-- Data for processing --
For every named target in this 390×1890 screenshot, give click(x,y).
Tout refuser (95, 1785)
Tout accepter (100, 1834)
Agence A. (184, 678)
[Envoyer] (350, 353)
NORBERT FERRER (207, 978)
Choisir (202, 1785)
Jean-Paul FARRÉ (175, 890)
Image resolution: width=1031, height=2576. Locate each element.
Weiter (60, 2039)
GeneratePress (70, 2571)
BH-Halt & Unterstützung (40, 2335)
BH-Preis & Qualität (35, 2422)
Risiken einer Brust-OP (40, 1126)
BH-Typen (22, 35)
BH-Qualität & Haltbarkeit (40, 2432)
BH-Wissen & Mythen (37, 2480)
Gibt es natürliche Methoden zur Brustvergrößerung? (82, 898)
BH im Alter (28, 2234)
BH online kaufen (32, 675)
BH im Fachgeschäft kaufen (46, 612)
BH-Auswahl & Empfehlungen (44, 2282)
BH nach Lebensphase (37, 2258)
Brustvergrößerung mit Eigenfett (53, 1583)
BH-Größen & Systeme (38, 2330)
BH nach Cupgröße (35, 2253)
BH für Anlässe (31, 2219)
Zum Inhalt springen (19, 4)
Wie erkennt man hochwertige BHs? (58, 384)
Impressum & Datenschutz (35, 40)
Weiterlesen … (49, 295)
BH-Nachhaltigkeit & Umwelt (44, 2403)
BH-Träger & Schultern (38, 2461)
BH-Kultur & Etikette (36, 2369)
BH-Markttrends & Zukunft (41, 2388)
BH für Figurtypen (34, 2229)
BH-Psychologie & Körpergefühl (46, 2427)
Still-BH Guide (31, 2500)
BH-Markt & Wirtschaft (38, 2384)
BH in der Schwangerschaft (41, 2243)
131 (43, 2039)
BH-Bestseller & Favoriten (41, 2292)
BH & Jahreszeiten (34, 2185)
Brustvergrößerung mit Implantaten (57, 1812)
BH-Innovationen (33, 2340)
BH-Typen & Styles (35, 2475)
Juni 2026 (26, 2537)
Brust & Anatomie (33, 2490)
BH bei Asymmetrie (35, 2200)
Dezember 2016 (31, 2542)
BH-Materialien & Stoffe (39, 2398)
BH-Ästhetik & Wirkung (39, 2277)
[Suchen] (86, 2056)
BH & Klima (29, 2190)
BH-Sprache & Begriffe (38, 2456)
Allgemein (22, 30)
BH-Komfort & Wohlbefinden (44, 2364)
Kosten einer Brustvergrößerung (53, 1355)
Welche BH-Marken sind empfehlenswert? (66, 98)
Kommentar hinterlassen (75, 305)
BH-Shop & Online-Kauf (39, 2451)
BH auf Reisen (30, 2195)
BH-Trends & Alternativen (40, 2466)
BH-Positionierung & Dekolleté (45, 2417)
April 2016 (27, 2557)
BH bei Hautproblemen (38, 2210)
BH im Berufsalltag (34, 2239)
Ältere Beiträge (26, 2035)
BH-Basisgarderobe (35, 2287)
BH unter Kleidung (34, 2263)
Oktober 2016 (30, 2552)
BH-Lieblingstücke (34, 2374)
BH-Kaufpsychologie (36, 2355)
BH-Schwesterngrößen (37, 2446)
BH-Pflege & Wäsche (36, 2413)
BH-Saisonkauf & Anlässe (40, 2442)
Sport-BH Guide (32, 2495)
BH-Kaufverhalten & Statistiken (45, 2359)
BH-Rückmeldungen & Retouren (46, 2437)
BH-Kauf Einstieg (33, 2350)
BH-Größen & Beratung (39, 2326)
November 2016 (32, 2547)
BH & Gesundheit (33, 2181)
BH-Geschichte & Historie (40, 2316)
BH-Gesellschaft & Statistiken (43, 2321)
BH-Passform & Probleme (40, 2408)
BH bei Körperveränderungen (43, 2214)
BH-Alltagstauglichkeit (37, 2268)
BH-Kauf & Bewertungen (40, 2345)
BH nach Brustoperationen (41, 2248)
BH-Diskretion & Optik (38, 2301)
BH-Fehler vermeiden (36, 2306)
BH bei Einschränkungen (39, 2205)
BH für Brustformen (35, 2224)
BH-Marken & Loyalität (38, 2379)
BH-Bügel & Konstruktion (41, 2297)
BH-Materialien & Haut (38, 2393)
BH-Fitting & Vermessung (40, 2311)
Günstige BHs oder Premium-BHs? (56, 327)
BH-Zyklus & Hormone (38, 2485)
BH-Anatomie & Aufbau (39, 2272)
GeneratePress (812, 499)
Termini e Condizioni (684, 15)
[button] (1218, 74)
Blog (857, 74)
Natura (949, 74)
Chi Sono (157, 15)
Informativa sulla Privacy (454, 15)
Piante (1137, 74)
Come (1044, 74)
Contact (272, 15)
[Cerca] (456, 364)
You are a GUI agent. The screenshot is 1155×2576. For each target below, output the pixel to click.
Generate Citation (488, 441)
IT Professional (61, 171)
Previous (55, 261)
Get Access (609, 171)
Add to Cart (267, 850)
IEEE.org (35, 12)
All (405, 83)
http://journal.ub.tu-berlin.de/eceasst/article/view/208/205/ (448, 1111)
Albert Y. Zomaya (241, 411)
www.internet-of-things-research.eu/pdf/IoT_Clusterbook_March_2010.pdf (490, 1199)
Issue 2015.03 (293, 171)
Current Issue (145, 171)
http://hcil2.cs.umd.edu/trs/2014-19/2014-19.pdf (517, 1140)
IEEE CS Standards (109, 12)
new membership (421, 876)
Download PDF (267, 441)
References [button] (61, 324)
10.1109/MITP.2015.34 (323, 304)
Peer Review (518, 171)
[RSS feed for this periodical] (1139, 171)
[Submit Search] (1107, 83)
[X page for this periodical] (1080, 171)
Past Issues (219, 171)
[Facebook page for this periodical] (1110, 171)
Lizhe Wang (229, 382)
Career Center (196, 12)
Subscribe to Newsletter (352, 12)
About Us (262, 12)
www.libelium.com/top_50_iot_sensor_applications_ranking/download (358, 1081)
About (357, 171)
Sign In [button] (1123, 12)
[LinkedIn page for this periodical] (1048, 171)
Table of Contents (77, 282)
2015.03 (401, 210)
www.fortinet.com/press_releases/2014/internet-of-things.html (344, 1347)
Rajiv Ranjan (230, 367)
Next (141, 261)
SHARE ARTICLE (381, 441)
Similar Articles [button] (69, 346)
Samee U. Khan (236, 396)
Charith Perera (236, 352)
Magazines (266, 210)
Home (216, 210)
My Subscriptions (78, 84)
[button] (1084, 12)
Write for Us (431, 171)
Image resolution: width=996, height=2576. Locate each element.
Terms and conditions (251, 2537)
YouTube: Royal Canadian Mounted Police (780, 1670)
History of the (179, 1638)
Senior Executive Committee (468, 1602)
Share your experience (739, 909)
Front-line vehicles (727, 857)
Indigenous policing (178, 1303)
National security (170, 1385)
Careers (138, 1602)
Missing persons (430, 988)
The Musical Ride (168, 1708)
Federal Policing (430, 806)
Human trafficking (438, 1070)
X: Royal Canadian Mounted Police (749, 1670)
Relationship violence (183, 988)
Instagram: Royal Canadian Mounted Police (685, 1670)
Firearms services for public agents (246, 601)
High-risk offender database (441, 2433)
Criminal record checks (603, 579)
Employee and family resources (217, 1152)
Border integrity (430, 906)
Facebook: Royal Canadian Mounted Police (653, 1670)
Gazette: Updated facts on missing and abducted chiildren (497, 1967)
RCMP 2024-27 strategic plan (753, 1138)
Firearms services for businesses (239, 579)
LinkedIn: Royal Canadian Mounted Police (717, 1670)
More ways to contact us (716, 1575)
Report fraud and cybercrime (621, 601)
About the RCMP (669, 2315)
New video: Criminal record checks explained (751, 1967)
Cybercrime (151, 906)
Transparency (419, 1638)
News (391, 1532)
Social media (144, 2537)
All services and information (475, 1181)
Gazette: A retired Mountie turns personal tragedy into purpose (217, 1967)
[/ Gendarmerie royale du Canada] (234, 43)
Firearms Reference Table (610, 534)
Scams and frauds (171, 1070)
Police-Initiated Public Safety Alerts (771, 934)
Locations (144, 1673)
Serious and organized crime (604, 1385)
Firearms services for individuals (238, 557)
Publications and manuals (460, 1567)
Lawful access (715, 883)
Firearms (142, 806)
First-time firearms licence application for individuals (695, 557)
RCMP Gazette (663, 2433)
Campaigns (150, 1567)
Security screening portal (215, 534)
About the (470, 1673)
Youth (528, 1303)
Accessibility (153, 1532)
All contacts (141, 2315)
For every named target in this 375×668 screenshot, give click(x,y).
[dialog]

-- The problem --
Can you repeat, word for word, every line above from the one containing "new membership (421, 876)" down to the one containing "Past Issues (219, 171)", including both?

-- Result for this exercise --
new membership (421, 876)
Download PDF (267, 441)
References [button] (61, 324)
10.1109/MITP.2015.34 (323, 304)
Peer Review (518, 171)
[RSS feed for this periodical] (1139, 171)
[Submit Search] (1107, 83)
[X page for this periodical] (1080, 171)
Past Issues (219, 171)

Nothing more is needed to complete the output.